シルバの方を見ると、勝手にせよと言わんばかりに首を一回縦にふって、その後はブランさんと話をし始めてしまった。
「では、帰り道教えて頂く程度でいいので」
そう言うとビシムさんは私の手を握って、ゆっくりと立ち上がるのを補助してくれた。
「行こ」
ビシムさんは手を握ったまま店の入り口の方へと誘ってくれた。
丸い扉を出ると、左右にしか無かった通路の他に、正面にも通路が出来上がっていた。
通路には小窓が付いているので外の景色が見えたが、どうやら私とシルバの住んでいる浮遊樹に繋がっているようだ。
通路を抜けると見慣れた景色になった。恐らくここは私の住んでいるビル的な建物の四階だ。
「あ、ここまでくれば分かります」
そう言って階段の方に体を向けると、一瞬頭がくらっとした。まだ、結構酔いが回っているようだ。
離れかけた私とビシムさんの手が再び繋がった。
「まだ送る。部屋は何階?」
「え、ええと、7階です」
そう言うと、またゆっくりと誘われた。
階段を登ると酔いがまだかなり残っている事を感じさせる。
なんだか視界が狭くなってきた。歩くのも段々と億劫になってきた。
途中から宙に浮かんでいるような感覚になってきた。
―――
眠りから覚める瞬間の心地よさは日によって違う。今日はすっきりと起きれた気がした。
もう見慣れた天井がある、が、何かいつもと違う。服を着ていないのだ。
いつも下は脱いで寝るが、今日は上も脱いでいる。まあ、暑いと上を脱ぐ事もあるから、そう変でもない。
暑い?暑いというより熱い。いやあったかい。自分以外の体温を感じる。
天井から自分の体の方に視界を向けると、クリーム色の髪がサラサラと流れる誰かの頭が見えた。
自分の脚に誰かの脚が絡まっている感触がある。もっちり、しっとりとした質感が全身から伝わってくる。
私も何も着ていないが、この何者かも服を着ていない。
緊急事態である事は間違い無いので、頭が一気にフル回転し始める。
これは誰なのか。顔を確認すると、無防備な寝顔が飛び込んで来たが、この顔は知っている。昨日会ったビシムさんだ。

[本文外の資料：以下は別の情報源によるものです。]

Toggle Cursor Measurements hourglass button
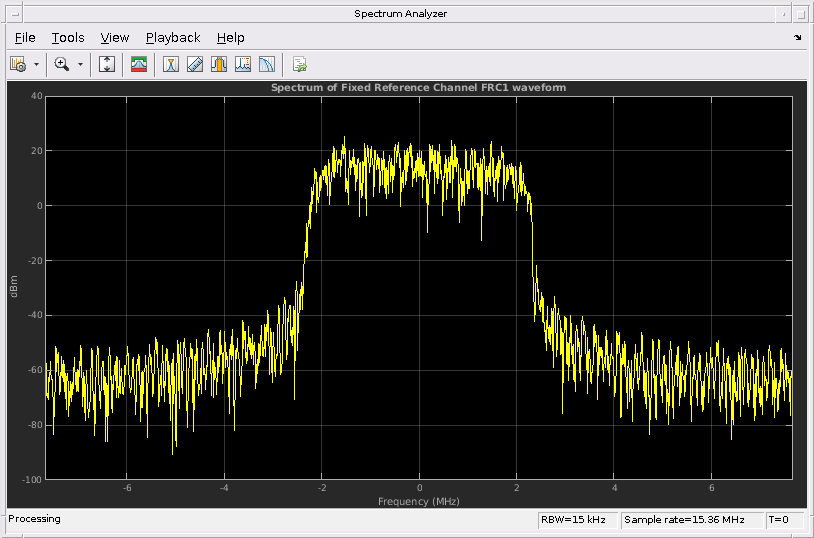click(171, 64)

誰かは分かったが、どうしてこうなったのか理由が分からない。
昨日ブランさんのお店で食事をして、私の生命樹をビシムさんに調べでもらって、何か凄い事が起きているが心配無用というところまでははっきり記憶がある。
部屋まで歩いて帰る的な流れだったような気がするが、どこをどう歩いたのか。大体、私はブランさんのお店にシルバの転移術とやらでワープしたのだ。歩きで帰るのは無理なのでは。
そう言えば、ビシムさんは私と子作りしたい的な事を言っていたが、まさか色々と致してしまったという事なのだろうか。
身体的には何の変化も感じられない。というか、実体験した事がないので致したらどうなるのか分からない。知識としてはあっても経験は無いので、これについて私は無力だ。
そうこう思考が巡っている内に、ビシムさんが目を覚ましてようだ。
モゾモゾとビシムさんの全身が動き、どうやら指がからんでいたお互いの手に、ビシムさんの方からゆっくりと握られた。
「ユズ、良い朝だな」
寝起きとは思えないほどに透き通った声でビシムさんはそう言った。